Çocuğunu yönlendiren, doğruyu yanlışı ayırt etmesini sağlayan anne babaların yerini şimdi "sigara içiyorsun boğazlarım acıyor "diyen 3 yaşındaki yavrudan "anne benimle ilgilen telefona benden daha çok vakit ayırıyorsun "diyen 12 yaşındaki ortaokul öğrencisinden tutunda " baba şu bilgisayarın başından kalksan da ben ders çalışsam" diyen lise çağındaki oğluna " parasını eşşek gibi çalışıp ben ödeyeyim ne güzel yaa arkadaşlarla toplanıp oynadığım kafa dağıttığım zamanlarımın sana hesabını mı vereceğim lan "diye cevap veren babalarımıza kadar nelere şahit oluyoruz.
Bir danışanın oğlunun başka bir okulun öğrencileri tarafından rahatsız edilmesi ile başlayan zamanın içinde zamansızlığı yaşayan ve yaşatan ailesine anlatmak için ne kadar çaba sarf ettiğini ama dinlemeye değer bulunmadığı için onu bu kadar basit bir yardımdan mahrum bırakmanın bedelini uyuşturucudan nasıl kurtarabiliriz boyutuna gelen sürecin ne kadar derin bir tahribat yaşattığını gözyaşlarına şahit olduğumuz anneden dinlemek cidden çok acı verdi.

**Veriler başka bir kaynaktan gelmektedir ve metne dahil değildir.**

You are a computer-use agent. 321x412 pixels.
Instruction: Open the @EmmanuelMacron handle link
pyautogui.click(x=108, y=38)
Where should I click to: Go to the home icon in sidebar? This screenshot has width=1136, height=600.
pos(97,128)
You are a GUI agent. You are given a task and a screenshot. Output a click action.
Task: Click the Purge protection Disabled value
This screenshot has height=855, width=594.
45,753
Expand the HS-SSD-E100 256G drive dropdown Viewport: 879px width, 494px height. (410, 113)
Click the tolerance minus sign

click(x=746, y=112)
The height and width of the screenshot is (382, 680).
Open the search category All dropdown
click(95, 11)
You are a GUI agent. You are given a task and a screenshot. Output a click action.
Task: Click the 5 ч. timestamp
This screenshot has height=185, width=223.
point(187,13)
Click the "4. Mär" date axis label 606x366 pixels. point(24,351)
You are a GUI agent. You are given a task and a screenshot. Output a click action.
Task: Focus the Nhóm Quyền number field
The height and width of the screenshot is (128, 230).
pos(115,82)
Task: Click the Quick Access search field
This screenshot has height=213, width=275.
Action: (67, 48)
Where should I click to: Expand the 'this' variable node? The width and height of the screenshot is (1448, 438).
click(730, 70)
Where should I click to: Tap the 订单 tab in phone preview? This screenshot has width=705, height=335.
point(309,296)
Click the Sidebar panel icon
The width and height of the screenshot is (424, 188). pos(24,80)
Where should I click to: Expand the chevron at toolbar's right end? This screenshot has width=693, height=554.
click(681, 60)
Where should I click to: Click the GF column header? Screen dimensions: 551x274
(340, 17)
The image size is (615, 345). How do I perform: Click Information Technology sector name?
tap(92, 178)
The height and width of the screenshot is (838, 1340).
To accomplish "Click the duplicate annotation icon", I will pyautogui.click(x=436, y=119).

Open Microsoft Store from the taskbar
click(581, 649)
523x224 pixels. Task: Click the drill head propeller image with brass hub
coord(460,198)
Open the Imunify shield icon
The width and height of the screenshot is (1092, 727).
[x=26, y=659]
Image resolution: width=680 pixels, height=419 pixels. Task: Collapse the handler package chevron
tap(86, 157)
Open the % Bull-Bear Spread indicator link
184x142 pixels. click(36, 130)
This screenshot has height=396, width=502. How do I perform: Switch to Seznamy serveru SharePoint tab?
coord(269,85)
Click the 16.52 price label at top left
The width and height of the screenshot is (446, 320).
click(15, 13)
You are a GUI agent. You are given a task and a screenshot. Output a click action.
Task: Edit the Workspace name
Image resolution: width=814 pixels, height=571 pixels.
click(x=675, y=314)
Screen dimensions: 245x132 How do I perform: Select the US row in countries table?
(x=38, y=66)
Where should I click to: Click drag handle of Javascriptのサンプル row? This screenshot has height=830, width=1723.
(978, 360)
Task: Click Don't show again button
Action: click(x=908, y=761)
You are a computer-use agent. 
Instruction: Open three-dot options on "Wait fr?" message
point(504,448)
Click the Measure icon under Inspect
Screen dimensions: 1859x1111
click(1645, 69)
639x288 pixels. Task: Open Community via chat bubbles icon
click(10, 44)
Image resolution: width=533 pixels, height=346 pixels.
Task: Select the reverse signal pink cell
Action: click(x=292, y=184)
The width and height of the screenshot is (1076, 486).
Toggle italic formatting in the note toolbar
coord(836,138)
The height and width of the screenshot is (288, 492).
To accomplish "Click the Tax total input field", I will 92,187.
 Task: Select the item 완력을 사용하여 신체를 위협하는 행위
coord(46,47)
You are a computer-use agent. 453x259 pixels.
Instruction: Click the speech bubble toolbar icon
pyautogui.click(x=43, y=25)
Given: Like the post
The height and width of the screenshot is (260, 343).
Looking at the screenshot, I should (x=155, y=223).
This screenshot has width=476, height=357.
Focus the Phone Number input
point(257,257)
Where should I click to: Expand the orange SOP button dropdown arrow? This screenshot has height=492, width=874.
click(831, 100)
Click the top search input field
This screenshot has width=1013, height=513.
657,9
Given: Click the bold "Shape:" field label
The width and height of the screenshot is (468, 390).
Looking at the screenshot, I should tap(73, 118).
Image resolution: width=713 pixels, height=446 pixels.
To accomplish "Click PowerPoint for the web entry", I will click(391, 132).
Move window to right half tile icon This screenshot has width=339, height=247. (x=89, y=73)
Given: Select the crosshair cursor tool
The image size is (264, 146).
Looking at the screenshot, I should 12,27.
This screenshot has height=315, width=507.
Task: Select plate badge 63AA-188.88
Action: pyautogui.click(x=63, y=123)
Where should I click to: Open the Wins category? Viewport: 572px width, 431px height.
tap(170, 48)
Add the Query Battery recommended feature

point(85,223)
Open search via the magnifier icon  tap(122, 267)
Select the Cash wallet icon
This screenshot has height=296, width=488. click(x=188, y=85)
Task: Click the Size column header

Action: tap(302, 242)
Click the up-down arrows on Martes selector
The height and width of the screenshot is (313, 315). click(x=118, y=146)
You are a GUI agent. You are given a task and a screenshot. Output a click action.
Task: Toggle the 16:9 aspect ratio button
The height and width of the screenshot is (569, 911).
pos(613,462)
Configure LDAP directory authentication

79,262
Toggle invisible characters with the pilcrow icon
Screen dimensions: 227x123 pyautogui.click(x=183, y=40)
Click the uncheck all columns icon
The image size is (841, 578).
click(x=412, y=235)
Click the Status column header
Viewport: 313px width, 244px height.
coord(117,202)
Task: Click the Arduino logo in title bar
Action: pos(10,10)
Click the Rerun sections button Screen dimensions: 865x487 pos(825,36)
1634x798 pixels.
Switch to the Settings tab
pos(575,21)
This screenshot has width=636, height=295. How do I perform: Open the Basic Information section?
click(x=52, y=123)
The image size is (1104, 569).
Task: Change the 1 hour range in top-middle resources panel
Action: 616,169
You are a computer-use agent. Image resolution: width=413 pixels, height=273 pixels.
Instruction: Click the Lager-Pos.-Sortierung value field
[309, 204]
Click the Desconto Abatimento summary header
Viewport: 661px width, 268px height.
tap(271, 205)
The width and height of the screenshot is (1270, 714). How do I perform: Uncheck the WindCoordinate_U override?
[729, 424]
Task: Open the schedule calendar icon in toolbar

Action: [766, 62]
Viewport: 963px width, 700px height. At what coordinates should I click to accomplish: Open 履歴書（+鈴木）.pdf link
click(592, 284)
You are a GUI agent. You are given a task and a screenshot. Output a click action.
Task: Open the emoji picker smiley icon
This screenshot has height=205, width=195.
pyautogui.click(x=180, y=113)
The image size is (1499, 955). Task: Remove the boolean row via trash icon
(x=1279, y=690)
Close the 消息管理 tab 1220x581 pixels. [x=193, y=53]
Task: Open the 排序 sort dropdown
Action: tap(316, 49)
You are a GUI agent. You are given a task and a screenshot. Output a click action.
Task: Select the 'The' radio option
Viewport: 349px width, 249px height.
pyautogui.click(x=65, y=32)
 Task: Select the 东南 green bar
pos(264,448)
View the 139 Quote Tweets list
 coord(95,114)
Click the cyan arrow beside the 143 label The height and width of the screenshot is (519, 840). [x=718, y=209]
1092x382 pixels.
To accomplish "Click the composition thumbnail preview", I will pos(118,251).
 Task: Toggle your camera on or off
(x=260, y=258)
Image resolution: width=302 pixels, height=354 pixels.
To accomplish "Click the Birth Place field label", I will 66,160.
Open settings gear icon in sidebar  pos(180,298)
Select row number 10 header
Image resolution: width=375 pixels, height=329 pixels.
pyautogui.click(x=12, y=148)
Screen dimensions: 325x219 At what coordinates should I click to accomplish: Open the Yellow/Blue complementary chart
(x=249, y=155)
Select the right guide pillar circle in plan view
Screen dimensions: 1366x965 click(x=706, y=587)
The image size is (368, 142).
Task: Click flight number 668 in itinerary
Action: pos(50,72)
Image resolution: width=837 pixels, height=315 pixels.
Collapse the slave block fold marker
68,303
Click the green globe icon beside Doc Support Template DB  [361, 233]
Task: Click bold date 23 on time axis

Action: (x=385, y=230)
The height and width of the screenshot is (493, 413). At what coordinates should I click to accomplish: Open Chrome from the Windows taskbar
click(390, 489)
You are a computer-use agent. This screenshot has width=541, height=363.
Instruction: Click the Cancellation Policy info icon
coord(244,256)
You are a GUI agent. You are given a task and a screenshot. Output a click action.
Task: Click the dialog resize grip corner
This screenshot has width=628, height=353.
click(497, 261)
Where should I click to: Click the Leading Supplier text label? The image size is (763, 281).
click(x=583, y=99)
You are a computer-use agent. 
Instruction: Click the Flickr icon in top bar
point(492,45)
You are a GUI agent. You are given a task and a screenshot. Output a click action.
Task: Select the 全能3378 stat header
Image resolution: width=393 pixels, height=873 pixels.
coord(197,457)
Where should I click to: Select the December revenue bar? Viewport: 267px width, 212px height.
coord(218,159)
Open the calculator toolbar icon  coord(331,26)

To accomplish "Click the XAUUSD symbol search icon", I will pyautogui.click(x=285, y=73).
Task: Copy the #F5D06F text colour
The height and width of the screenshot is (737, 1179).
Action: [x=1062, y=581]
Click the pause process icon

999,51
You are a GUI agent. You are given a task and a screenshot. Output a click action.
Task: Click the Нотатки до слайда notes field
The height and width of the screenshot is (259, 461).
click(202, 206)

Neleri kaybettirdik bu çocuklara, kitap okumak, müzik dinlemek, aile oyunları, birlikte yürüyüş, piknik uçurtma uçurmak,balık tutmak, kolunun altına alıp denize birlikte bakıp gelecek hayalleri kurmak, ailece oturup film izleyip yorumlardan çocuklarını tanımaya çalışmak için seferber olan anne babalar nerede.
Sanırım hepimizin ortak sorunu haline geldi anda kalamamak anı yaşayamamak.
Ölmüş bir ruhu ayağa kaldırmak zordur ama imkansız değildir. Diriltmek için diri olmak, tehlikeyi sezebilecek ferasete sahip olmak gerekir. Bizi ailemizden sevdiklerimizden, ilahi rızaya hizmet etmekten alıkoyan ne varsa el etek çekmek, herşeyi denge içinde yürütmek, örnek olmak, öncü olmak gerek....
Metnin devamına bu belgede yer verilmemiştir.